Filmhistorisch bedeutsam, weil: Wie immer bei guten Komödien sieht alles ganz ungezwungen aus, leicht und folgerichtig, während sich schlechte Komödien (also zur Zeit fast alle) nur angestrengt einen Haufen schale Gags abquetschen. Was hätte das Thema Ratten in der Küche nicht alles an Ekelwitzen hergegeben! Doch Brad Bird meidet konsequent alle simplen Lösungen und billige Schenkelklopfer. Es ist ein Film über guten Geschmack - in der Kochkunst wie im Kino, und am Ende wirkt die Rattenschar in der Küche nur spaßig, nicht unappetitlich (welch ein Kunststück!). Überhaupt diese hinreißende Schlusssequenz, in der dem hartherzigsten Restaurantkritiker Frankreichs ein gleichzeitig einfacher und raffinierter Gemüseeintopf serviert wird, die titelspendende Ratatouille nämlich: Sie demonstriert doppelbödig, dass sich die maximale emotionale Wirkung leicht ohne monströsen Bombast und Größenwahn erzielen lässt.
Die Animation entspricht technisch den Pixar-Standards, heißt: CGI vom Feinsten.
Die Figuren sind hübsch comichaft und huldigen nicht dem immer häufiger anzutreffenden
Photorealismus-Fetisch, wonach Trick- und Realfilm möglichst nicht mehr unterscheidbar sein
sollen.
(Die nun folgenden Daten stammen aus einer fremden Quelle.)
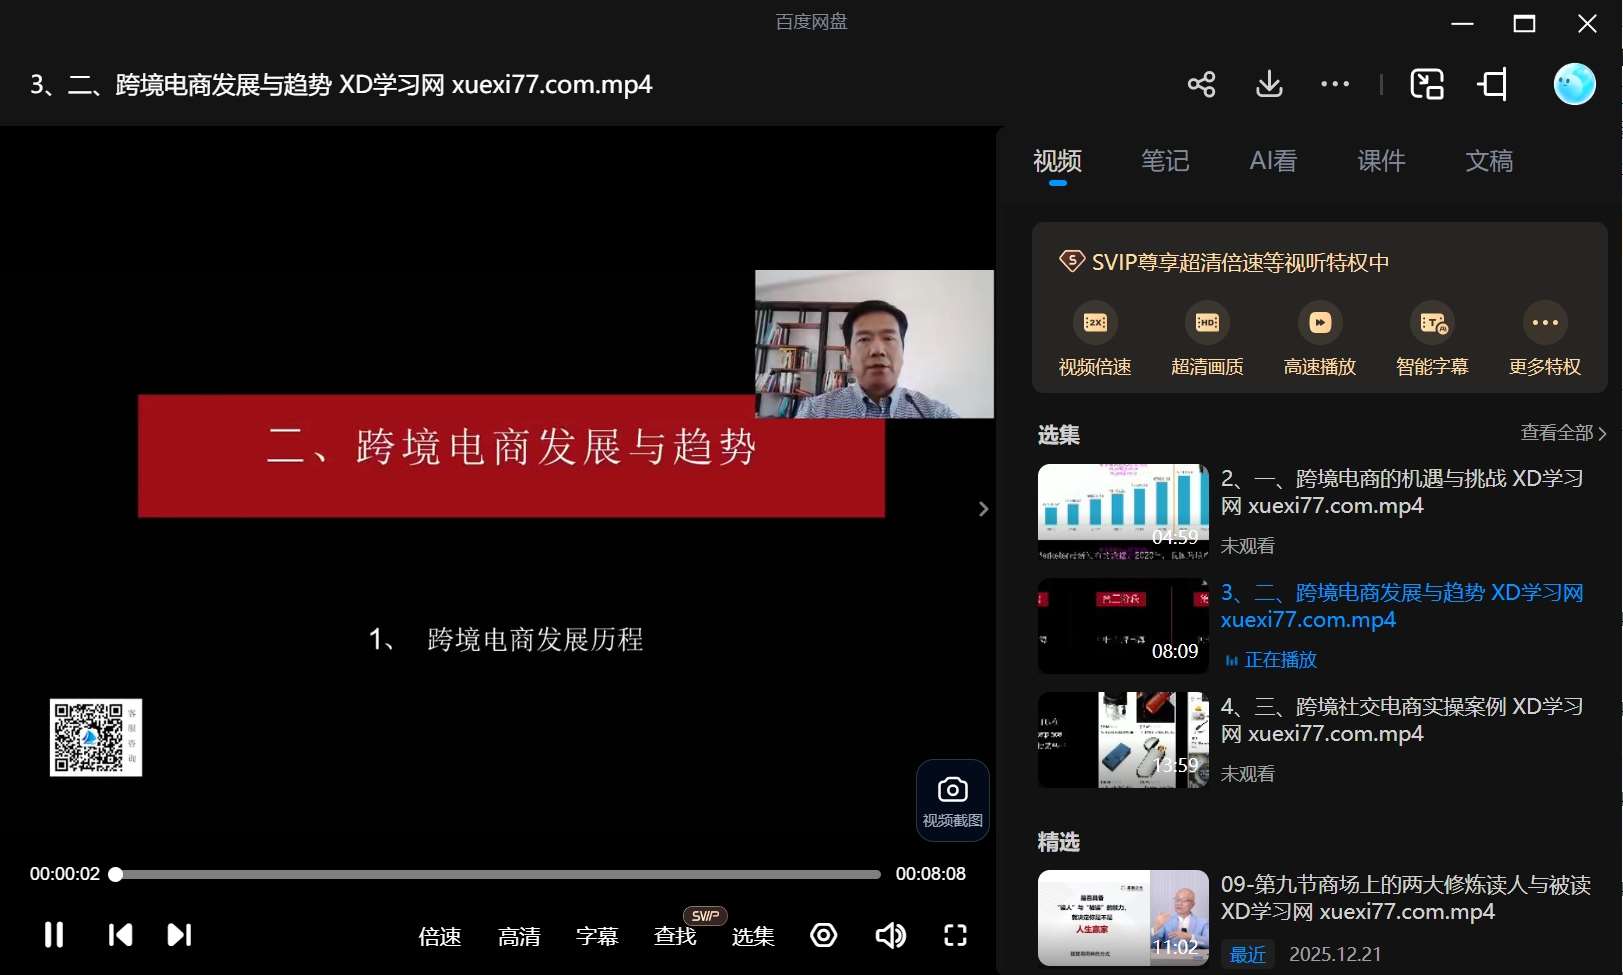Screen dimensions: 1623x975
Task: Click the video progress bar
Action: [498, 874]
Der junge Held ist kein klischeehafter, naturalistischer Reißbrett-Teenager (wie dieser
unsägliche Arthur in
Shrek der Dritte
),
auch keine permanent sprücheklopfende, krampfhaft auf cool getrimmte
Trickfilm-Nervensäge, sondern ein langer Schlaks mit zu großer Nase und rotem Wuschelkopf -
einfach nur ein netter Schussel.
Mit Ratatouille
hat Brad Bird den anderen Trickfilmern wieder einmal gezeigt,
wo der Hammer hängt: Haute Cuisine gegen eintönigen Allerweltsbrei.